そういうことだとやはり人工知能 AI が打つ手をそれがどういう意味を持つのかと人間が解釈しなくてはならないことになる。

それも AI は自分で自分の意図を説明したりはしないから、いきおい人間が AI はどういう風に考えたのかということを推察する必要が出てくることになる。

数の計算で電卓を使って計算するときにどうやって計算したかはあまり原理的に追求したいと思う人は今ではいないだろうが、不定積分をするときにどういう風に不定積分するかなどだったら、私などはどうやって不定積分したのか関心をもつ。

数式処理で大学の初年級で学ぶ不定積分の90%以上をいまではコンピュータの数式処理システムが解くことができるという。

それくらいなら、その中身を知ることの要求はあまりないかもしれない。だが、アルファ碁のように人間の最高の棋士と思われる人に圧倒的に勝つようになるとやはりそのときに AI がどのように判断したのかはブラックボックスであるコンピュータに聞いてくれだというのでは人間としてはおもしろくはない。

やはりそれは数学的処理をした結果だというだけでは人間は満足しないだろう。それを解釈して理解するしか道がないというのはちょっと情けないような気もするが、それでもそういう風に進むだろう。

以前のブログで書いたことがあるが、私は AI は問題解決するのに武谷の三段階論みたいな段階を経ないで直接に物事の認識をするようになるのかどうかということに関心をもっている。
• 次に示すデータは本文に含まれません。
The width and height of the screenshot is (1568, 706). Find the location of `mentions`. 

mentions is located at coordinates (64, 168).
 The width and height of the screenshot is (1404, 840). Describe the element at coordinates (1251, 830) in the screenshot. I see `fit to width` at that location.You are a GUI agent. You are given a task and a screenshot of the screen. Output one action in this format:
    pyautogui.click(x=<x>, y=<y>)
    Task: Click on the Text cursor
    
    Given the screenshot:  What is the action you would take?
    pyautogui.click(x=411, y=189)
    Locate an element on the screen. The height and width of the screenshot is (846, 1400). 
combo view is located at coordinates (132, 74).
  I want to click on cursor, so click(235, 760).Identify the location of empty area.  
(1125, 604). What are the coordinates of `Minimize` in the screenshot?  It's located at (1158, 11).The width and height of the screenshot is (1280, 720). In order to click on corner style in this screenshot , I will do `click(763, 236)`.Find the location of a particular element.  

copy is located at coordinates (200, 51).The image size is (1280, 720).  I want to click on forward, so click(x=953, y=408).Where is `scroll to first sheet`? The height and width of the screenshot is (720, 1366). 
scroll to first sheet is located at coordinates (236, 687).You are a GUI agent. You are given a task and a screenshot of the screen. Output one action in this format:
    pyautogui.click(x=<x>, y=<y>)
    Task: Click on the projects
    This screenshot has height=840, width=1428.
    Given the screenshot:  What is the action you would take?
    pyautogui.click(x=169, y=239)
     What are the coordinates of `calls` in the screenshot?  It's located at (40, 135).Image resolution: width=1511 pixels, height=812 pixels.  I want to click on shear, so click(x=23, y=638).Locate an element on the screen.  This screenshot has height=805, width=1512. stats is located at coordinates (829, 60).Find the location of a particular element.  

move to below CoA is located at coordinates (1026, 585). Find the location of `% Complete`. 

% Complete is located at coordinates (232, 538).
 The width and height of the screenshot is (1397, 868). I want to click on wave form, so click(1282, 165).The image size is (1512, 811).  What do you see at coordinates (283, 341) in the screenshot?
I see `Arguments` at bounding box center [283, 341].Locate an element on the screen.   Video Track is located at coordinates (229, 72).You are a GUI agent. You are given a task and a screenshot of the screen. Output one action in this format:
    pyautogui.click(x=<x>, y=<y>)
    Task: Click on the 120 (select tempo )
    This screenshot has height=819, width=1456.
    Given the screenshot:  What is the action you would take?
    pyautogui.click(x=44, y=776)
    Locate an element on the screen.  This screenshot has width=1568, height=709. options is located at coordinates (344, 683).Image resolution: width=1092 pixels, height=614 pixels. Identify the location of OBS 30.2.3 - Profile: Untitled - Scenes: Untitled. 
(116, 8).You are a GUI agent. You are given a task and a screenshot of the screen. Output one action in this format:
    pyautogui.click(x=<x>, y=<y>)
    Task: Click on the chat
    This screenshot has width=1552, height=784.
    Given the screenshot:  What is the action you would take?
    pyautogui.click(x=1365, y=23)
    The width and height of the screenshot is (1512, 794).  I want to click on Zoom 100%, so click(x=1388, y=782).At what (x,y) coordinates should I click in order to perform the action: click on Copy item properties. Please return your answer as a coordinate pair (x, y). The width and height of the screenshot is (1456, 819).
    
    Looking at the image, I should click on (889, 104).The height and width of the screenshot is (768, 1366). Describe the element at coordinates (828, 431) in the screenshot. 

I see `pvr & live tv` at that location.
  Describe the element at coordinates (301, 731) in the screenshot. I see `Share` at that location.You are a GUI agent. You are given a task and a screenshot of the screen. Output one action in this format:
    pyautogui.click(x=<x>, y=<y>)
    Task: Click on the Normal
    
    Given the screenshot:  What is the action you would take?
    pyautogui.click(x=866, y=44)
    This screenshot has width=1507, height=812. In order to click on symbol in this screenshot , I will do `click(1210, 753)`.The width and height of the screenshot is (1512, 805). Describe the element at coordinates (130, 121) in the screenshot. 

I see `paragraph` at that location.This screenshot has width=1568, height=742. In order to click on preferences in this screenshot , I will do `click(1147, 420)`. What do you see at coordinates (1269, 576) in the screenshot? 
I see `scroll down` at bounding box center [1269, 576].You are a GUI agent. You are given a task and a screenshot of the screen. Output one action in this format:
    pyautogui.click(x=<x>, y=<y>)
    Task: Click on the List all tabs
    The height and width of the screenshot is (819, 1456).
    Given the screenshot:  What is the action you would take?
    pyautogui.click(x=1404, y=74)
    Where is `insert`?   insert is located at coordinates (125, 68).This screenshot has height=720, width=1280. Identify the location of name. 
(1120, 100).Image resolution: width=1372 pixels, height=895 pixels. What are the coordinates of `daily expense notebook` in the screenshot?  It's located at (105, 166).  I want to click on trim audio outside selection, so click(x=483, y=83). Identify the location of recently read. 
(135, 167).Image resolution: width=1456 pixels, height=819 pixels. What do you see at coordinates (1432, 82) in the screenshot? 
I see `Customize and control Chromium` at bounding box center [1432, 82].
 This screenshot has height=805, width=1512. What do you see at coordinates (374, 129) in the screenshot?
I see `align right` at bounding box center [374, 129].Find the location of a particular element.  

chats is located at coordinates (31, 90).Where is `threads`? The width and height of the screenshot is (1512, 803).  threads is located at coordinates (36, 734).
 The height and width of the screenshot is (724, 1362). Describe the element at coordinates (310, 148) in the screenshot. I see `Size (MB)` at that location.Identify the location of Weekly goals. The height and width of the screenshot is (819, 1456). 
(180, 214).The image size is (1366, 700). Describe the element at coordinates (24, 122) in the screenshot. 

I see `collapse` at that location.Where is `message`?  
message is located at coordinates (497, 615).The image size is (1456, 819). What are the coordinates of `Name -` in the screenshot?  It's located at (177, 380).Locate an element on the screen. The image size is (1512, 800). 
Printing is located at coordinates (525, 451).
しかし、それでも仮想的にコンピュータの中で一時的にたとえば実体論的な段階の認識をもつというのではないかと思っている。もっともそれはコンピュータの外の人間にはわからないので、突如としてディープラーニング(深層学習)中のくり返し学習において本質的な認識が現れるように思われるのではなかろうか。それだすると人間はやはり AI を外から解釈するという情けないことをするしかなくなるのだろうか。

そんなことを考えた昨夜の放送であった。